*Ваша задача*
Ответьте на вопросы по исходному тексту, приведенному ниже, и пронумеруйте ответы так же, как вопросы.
1. Что Менгеле пытался разглядеть в форме черепов и челюстей?
2. На кого учился студент, о котором рассказывает автор?
3. В каком году Менгеле узнал об идеологии расизма?

== Исходный текст

Читать книгу: «Темная сторона нации. Почему одни выбирают комфортное рабство, а другие следуют зову свободы», страница 3
Когда я пишу эти строки, я понимаю: Йозеф Менгеле рассматривал те же самые фотографии и ощущал приятное чувство превосходства. Он уже тогда пытался разглядеть в форме черепов и челюстей анатомические признаки неполноценности.
Одна и та же фотография у одних вызывает желание исследовать, а у других пробуждает упоение чувством собственного превосходства.
Помню и другой пример из числа моих пациентов. Студент учился на инженера и отлично играл в футбол: каждый раз он забивал гол и грустил, потому что расстроил команду противника. Он страдал от меланхолии. Малейшее происшествие в повседневной жизни он считал несчастьем, а вину возлагал на себя. Восприятие одного и того же факта – разницы в цвете кожи, окружающей обстановки или забитого гола – может привести к различным выводам, а вызванные чувства – к противоположным реакциям. Мой пациент наказывал себя за то, что приносил другим несчастье, я же получал удовольствие, открывая другие миры. Менгеле при помощи науки удовлетворял желание составить иерархию людей, что подтолкнуло его к поиску способов вырезать из общества неполноценных. Таким было его мировоззрение.
В 1930 году молодой Йозеф Менгеле, трудолюбивый и приветливый врач, на собрании в Мюнхене узнал об идеологии расизма. Эта теория облекла в слова его мировоззрение. Он считал себя сторонником левых взглядов, поскольку дискурс ему импонировал и соответствовал натурфилософии, к которой стремился Менгеле. Наука давала ему пищу для воображения и поводы для социального взаимодействия. Молодой врач все больше размышлял о праве на уничтожение тех, чья жизнь не представляет ценности, но дорого обходится и мешает дать хорошее образование добропорядочной молодежи. Как раз этот принцип и объясняет необходимость устранения 300 000 душевнобольных, чье бессмысленное существование слишком дорогое.

====
== Собранные данные

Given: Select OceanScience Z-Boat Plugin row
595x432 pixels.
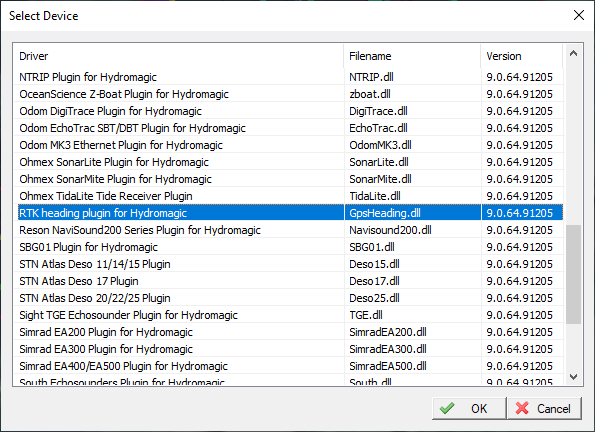Looking at the screenshot, I should [x=288, y=94].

====

*Результат*
1. Анатомические признаки неполноценности.
2. На инженера.
3. В 1930 году.